The Dark Demon –Depression in Organizing


Dark_demon_hybrid

As-Salaam-Alaikum السلام

What if I come to you and I tell you I have a terminal illness? What would it be your response? How would you treat me? What if I tell you that because of that I deal with death thoughts every day? What if I told you that I am afraid to live in this condition?

Every morning when open my eyes I know this could be my last day. This illness keeps me prostrated to bed most of my evenings and weekends. It doesn’t give me a chance to dream and hope anymore. I am usually just waking up, going to work, come back home and go to sleep. I have very few social interactions, and the way I go out to the world is through social media. Without social media I would be dead long time ago. For you is a distraction, fore me is a survival tool.

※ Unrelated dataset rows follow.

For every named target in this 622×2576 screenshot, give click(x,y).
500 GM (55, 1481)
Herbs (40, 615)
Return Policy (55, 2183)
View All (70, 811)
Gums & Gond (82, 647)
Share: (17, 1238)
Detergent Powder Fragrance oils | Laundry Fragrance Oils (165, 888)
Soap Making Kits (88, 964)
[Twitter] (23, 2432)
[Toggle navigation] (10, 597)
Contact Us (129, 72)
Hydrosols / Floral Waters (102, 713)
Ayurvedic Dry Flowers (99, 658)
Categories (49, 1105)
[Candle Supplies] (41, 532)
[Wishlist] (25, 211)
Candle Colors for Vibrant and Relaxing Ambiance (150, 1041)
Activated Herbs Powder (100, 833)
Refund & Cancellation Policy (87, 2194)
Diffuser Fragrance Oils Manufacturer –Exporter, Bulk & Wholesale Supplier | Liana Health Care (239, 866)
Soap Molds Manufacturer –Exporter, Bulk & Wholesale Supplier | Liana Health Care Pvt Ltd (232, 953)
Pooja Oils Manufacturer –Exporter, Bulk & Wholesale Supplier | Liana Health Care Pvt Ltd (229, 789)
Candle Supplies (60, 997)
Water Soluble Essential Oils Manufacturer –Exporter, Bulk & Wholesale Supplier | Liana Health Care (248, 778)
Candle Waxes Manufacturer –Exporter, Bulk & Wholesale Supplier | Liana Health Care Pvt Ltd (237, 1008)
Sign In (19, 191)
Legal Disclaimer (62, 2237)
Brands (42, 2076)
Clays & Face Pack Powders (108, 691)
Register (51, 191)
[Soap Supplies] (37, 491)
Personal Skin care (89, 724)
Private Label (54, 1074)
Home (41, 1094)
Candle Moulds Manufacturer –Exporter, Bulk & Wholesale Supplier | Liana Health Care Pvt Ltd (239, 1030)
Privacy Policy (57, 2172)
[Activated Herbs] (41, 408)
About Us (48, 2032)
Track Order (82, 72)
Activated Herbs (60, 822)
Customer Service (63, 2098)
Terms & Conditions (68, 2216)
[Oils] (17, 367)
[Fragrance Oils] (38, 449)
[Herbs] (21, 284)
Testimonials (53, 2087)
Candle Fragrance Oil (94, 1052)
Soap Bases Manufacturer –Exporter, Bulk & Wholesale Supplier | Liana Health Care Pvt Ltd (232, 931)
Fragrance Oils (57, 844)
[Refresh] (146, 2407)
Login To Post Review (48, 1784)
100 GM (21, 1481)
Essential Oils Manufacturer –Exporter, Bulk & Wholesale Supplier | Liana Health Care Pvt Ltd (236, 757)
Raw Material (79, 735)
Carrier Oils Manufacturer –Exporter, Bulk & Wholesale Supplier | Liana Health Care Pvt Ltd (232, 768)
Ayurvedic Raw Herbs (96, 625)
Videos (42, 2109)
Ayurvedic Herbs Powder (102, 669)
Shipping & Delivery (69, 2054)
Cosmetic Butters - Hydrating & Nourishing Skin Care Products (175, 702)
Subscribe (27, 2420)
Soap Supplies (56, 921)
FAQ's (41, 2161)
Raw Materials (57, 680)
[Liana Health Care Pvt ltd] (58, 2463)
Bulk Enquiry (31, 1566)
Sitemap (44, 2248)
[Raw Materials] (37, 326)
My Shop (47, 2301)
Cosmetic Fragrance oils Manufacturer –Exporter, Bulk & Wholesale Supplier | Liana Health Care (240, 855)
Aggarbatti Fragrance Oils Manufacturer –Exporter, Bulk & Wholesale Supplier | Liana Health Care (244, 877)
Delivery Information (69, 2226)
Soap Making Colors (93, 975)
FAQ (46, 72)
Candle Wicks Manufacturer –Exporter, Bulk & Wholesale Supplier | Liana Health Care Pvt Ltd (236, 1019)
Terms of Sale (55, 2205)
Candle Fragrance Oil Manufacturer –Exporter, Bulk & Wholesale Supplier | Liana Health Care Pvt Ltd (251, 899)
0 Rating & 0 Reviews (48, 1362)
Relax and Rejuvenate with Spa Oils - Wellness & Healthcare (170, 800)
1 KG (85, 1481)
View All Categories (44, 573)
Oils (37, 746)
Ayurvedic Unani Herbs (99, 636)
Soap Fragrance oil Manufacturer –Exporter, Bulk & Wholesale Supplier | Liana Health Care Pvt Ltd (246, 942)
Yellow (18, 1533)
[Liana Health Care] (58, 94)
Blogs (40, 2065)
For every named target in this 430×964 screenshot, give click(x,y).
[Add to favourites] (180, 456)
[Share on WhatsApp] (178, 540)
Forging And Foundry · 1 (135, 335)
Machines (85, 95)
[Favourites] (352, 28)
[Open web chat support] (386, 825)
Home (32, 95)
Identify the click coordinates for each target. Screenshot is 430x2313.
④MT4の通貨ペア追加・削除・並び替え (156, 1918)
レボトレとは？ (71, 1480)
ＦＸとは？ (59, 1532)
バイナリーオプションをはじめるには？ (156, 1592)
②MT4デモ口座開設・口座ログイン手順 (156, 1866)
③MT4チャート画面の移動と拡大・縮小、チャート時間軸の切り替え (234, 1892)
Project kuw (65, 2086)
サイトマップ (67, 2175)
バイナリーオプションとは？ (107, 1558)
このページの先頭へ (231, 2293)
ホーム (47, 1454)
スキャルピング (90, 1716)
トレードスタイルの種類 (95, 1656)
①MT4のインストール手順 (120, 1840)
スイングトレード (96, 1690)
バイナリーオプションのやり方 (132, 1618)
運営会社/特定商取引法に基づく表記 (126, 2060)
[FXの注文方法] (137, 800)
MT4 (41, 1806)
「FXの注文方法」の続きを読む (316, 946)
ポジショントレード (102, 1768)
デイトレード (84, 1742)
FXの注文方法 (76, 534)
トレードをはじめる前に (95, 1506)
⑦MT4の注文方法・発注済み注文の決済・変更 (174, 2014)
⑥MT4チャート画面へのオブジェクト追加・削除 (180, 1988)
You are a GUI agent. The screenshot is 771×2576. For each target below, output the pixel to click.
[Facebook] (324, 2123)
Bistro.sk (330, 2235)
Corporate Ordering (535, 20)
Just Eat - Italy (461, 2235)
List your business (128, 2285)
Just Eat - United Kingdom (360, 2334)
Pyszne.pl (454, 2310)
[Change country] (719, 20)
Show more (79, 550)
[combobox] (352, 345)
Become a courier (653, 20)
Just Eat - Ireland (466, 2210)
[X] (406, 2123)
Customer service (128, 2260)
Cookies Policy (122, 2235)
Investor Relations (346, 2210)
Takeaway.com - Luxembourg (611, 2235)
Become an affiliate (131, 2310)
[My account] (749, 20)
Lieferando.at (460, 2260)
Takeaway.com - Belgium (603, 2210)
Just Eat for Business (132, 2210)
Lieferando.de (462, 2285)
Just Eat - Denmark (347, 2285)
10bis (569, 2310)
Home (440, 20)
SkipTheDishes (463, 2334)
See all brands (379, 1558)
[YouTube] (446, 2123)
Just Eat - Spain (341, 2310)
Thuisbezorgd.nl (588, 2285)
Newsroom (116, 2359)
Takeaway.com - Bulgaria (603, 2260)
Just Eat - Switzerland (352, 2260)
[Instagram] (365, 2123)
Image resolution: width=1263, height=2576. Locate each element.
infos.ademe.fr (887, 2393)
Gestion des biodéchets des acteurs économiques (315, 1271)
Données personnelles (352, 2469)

In the organizing social justice world we talk a lot about liberation, we talk about ending white supremacy, racism, ageism, and heteronormativity. We talked against gentrification, pollution, and wage theft. We resist ICE, police brutality, and family separation through deportation. We talk about the anger we have when people don’t understand about pronouns, marriage equality, cultural appropriation, or voting rights. We want to change our communities, our society and the way we live. But there is a condition and an illness that is killing us, but we have decided not to deal with it, because it means that we need to be open and vulnerable to others, and that is not the way we have been conditioned to be leaders and organizers in this society.

I constantly hear this phrase “we need to be strong for the people we are working for and with”. Do we? Why? I have been reading Audre Lorde lately and I saw this amazing quote: “Our feelings are our most genuine paths to knowledge.”  It is because we do not show our true selves to others than our own demons and illnesses are killing us. To be able to know about the weaknesses, strengths and the things, that makes us down, or hopeless, that is the true path of knowledge and liberation.

Depression is consider, for many, just an emotional stage. A sign of our inability to deal with our own personal issues, and incapable to move on. It is view as nothing important, and many people think that the solution is to be happy about the life we have, be thankful because there are people in worst condition than we are. We need to wash our face, and go out for a walk. To socialize, or simply to take control of our emotions. Depression will take people to suicide. Not because they were selfish like many people will claim, but because they were not able to cope with life, and for them death seems like the best thing to do.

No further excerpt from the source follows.